The only acceptable reply is the number of lines in the material below that hold "green".

> _DATA TO EXAMINE_:
═══
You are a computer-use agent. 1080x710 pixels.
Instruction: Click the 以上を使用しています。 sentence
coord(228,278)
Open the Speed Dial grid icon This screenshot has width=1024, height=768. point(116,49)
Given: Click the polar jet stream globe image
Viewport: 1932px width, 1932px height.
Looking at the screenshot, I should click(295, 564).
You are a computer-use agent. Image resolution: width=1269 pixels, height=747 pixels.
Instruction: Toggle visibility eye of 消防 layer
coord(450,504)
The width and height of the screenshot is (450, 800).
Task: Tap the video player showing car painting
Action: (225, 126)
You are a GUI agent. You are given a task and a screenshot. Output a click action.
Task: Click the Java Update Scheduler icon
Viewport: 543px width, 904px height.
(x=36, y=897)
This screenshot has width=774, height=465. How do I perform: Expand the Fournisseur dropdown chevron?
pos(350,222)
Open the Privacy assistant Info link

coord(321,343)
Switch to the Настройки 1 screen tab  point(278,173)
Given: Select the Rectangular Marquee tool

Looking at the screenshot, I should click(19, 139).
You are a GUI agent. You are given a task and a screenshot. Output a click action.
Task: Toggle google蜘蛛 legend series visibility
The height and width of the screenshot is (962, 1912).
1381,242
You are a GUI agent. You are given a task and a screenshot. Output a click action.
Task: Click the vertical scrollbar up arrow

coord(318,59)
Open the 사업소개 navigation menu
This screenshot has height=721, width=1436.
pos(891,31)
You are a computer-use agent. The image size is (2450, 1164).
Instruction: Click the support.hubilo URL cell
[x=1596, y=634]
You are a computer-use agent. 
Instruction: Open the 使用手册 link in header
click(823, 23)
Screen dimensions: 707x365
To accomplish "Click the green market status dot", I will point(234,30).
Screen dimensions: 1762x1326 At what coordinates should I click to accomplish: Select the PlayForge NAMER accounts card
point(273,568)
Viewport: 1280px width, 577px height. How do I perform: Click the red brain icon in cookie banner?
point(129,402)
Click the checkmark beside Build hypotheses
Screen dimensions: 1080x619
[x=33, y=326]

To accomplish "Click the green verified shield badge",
═══
> _ANSWER FOR THIS EXERCISE_: 2